Briefing materials are available to summarize a recent analysis of onshore wind energy cost trends. The analysis was conducted jointly by the Lawrence Berkeley National Laboratory (LBNL) and the National Renewable Energy Laboratory (NREL), titled: “Recent Developments in the Levelized Cost of Energy from us Wind Power Projects.”
The briefing presentation summarizing the work is at: http://eetd.lbl.gov/ea/ems/reports/wind-energy-costs-2-2012.pdf. (Side note – portions of this work were also presented in a multi-part webinar in December 2011, with audio and video is available at: http://www.windpoweringamerica.gov/filter_detail.asp?itemid=3337).

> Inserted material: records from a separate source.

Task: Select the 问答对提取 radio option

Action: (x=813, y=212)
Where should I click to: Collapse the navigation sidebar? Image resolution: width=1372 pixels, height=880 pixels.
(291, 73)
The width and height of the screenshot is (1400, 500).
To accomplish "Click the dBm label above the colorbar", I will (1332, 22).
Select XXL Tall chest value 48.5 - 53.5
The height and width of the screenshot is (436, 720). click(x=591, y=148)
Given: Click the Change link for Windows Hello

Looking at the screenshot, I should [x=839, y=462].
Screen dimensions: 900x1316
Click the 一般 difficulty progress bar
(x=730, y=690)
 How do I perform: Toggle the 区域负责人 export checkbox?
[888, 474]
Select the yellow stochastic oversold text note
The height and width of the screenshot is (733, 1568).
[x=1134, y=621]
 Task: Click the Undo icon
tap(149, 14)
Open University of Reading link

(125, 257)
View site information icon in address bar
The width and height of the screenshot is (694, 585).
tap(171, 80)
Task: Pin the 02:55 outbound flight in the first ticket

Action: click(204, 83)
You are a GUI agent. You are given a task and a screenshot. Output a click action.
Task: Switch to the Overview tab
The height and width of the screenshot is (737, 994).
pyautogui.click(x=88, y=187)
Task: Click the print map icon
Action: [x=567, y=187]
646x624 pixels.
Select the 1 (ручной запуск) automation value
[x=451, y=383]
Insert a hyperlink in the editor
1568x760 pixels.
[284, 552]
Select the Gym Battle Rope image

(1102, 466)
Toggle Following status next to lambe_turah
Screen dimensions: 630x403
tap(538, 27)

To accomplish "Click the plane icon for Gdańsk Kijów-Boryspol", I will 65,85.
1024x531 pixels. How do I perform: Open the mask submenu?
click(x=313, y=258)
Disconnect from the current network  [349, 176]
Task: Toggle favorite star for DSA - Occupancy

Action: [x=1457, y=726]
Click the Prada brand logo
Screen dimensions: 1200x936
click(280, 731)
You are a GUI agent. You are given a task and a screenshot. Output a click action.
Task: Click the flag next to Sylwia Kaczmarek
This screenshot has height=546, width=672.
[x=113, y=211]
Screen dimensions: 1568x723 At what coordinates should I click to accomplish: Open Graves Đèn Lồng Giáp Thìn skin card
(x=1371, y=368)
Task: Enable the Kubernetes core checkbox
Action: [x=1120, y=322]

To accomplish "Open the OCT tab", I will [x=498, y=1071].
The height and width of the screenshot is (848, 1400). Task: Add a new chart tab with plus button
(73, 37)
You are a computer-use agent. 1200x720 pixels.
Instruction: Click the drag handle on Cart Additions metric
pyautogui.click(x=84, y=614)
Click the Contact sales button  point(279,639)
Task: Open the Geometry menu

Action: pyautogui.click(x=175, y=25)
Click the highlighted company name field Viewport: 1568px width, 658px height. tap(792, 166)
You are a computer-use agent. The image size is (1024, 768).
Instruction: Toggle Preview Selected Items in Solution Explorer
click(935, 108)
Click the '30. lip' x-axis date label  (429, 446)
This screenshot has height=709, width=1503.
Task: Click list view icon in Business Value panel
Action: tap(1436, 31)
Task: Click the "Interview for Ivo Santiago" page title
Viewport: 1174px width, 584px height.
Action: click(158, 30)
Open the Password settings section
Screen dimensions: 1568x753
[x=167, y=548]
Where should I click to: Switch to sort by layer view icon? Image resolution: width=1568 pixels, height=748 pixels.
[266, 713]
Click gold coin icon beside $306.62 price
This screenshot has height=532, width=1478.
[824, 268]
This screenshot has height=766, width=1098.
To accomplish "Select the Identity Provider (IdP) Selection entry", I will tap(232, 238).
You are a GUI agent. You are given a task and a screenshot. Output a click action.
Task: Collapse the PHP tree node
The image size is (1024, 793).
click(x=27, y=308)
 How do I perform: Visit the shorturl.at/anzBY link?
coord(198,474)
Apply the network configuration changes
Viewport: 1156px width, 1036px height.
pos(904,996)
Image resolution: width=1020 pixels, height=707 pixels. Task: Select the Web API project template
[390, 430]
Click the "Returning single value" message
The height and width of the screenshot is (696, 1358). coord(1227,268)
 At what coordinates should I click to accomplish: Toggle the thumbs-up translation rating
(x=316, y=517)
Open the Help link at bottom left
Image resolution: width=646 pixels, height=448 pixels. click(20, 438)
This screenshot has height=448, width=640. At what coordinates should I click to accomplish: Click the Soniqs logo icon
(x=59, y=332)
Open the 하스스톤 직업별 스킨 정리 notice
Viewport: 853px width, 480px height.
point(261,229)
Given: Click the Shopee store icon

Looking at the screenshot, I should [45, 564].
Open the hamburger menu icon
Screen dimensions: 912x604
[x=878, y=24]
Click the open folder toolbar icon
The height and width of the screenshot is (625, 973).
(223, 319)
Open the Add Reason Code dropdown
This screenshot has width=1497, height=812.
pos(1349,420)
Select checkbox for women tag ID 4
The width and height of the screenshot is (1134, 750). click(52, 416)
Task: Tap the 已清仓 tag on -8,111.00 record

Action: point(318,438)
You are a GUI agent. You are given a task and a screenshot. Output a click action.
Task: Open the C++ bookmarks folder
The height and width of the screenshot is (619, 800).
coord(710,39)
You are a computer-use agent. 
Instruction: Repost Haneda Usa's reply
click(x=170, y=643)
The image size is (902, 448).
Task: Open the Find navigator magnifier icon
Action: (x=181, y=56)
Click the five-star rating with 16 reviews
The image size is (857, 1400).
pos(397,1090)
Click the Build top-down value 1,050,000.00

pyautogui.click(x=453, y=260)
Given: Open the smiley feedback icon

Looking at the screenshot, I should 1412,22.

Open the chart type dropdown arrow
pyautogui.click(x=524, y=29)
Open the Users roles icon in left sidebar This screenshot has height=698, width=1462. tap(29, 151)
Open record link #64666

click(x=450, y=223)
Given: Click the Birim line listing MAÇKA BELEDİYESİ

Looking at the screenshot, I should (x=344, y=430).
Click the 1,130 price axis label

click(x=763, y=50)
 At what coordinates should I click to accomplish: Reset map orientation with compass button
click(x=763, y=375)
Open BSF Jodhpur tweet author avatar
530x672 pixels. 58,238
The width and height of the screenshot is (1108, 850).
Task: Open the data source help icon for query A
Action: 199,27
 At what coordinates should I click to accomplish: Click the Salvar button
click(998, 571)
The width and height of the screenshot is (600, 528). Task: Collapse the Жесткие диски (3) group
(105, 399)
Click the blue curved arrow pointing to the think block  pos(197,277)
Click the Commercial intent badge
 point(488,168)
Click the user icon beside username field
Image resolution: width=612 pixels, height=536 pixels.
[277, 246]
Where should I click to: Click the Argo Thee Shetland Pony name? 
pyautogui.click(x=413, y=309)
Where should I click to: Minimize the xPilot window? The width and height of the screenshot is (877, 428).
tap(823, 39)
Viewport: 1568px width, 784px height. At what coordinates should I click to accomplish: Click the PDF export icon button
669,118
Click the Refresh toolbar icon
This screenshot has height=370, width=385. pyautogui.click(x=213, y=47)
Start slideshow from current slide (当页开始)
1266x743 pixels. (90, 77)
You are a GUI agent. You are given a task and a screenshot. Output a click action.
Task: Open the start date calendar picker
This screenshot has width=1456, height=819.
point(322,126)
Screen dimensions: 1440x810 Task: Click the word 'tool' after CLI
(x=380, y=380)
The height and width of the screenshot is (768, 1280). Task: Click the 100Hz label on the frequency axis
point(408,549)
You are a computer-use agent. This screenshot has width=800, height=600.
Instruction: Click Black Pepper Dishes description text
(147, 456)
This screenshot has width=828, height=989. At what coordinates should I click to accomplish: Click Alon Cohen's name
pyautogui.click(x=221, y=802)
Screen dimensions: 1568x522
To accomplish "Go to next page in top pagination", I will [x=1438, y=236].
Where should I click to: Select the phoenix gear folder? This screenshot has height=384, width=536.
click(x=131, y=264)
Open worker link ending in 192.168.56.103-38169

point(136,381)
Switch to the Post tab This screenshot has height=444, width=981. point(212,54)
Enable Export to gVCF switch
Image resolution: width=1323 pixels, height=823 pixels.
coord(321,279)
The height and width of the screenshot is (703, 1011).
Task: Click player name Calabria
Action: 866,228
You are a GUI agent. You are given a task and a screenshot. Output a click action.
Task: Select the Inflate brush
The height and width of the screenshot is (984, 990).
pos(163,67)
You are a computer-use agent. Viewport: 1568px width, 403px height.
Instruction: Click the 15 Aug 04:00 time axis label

The LBNL-NREL work analyzes wind energy costs in three time periods: projects installed 2002 to 2003, projects installed 2009 to 2010, and projects based on current wind turbine pricing and to be installed in ~2012-2013. The research shows that wind energy technology was far from static over this period, and estimates that the levelized cost of wind energy is now trending towards an all-time low within fixed wind resource areas. Key findings include:
- When only accounting for capital cost and capacity-factor trends, the levelized cost of wind energy based on current turbine pricing is estimated at 5 to 26% below the previous low in 2002-2003, depending on the quality of the wind resource. When also considering plausible assumptions for O&M, financing, and turbine reliability trends, levelized cost reductions are estimated at 24 to 39% since 2002-2003.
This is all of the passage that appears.